── TEXTE FOURNI ──
Cette situation particulière n’est pas seulement le signe de la misère des temps et du réel recul de toute une culture classique, elle exprime aussi une autre réalité qu’il faut en second lieu souligner.

C’est d’abord que l’histoire d’Enée et de Didon n’a pas produit dans l’ensemble de notre littérature d’œuvres essentielles ou majeures ; elle n’a donc pas été relayée, comme Andromaque ou Thésée, par exemple, par les grands classiques ; elle n’a pas davantage nourri comme Œdipe, Electre ou Antigone, la réflexion d’une époque ; elle ne s’est en fait prêtée, ni à l’invention des grands tragiques [3], ni au ciselage des plus fins poètes, ni à l’imagination des romanciers essentiels. Elle n’est donc mentionnée qu’à titre exceptionnel par un enseignement de la littérature qui ne peut, et sans doute ne doit, s’intéresser qu’à ce qui est exemplaire ou fondamental.

C’est aussi que la part de fiction qu’elle comporte n’est pas assez forte, ou pas assez actuelle, pour inspirer vraiment le talent de ceux qui, de nos jours, filment ou dessinent. Les productions qui, dans ce domaine, s’inspirent de Virgile étant en nombre vraiment réduit [4] et ne se trouvant pas en outre soutenues par l’école ou la culture, l’impact des héros du chant IV est logiquement très faible. Le processus ne peut d’ailleurs que s’accélérer ; ceux des jeunes que nous avons interrogés, s’ils deviennent un jour des créateurs, et même s’ils s’intéressent à l’antiquité, puiseront certainement plutôt leur inspiration dans ce qu’ils connaissent que dans ce qu’ils ignorent presque totalement.

Ainsi se trouve justifié notre propos. Malgré quelques exceptions, Enée et Didon ne sont venus, semble-t-il, à aucun des grands rendez-vous que le vingtième siècle pouvait proposer aux héros de la mythologie gréco-latine. C’est donc à cette absence que nous voudrions un instant réfléchir, en remontant d’abord à la source majeure, c’est-à-dire à Virgile même.

Qu’on nous en excuse ; laissant de côté toute la richesse et toute la magie de la poésie virgilienne, nous ne chercherons, tout au contraire, qu’à disséquer l’œuvre, pour en mettre à jour la trame essentielle et pour la réduire, en quelque sorte, à son squelette narratif.
───
── BLOC DE DONNÉES ──
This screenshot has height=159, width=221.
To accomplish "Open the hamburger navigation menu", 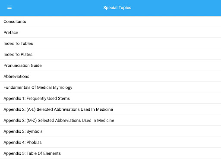I will pyautogui.click(x=9, y=7).
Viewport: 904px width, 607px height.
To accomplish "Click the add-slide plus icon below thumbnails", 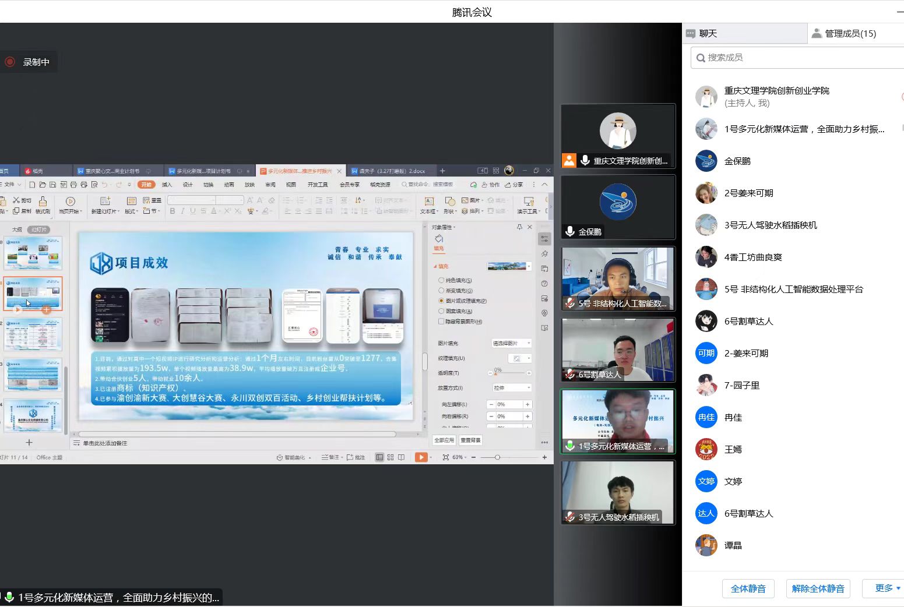I will pos(29,443).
───
> _ACTIONS À MENER_
a – Citez tout le passage du texte fourni, depuis « C’est d’abord que » jusqu'à « exemplaire ou fondamental. ».
b – D'après le texte fourni, vers quelle source majeure les auteurs comptent-ils remonter en premier ?
Les lignes ne servent pas ici.

> _RÉPONSES PAR CONSIGNE_
a –
C’est d’abord que l’histoire d’Enée et de Didon n’a pas produit dans l’ensemble de notre littérature d’œuvres essentielles ou majeures ; elle n’a donc pas été relayée, comme Andromaque ou Thésée, par exemple, par les grands classiques ; elle n’a pas davantage nourri comme Œdipe, Electre ou Antigone, la réflexion d’une époque ; elle ne s’est en fait prêtée, ni à l’invention des grands tragiques [3], ni au ciselage des plus fins poètes, ni à l’imagination des romanciers essentiels. Elle n’est donc mentionnée qu’à titre exceptionnel par un enseignement de la littérature qui ne peut, et sans doute ne doit, s’intéresser qu’à ce qui est exemplaire ou fondamental.

b – Vers Virgile même.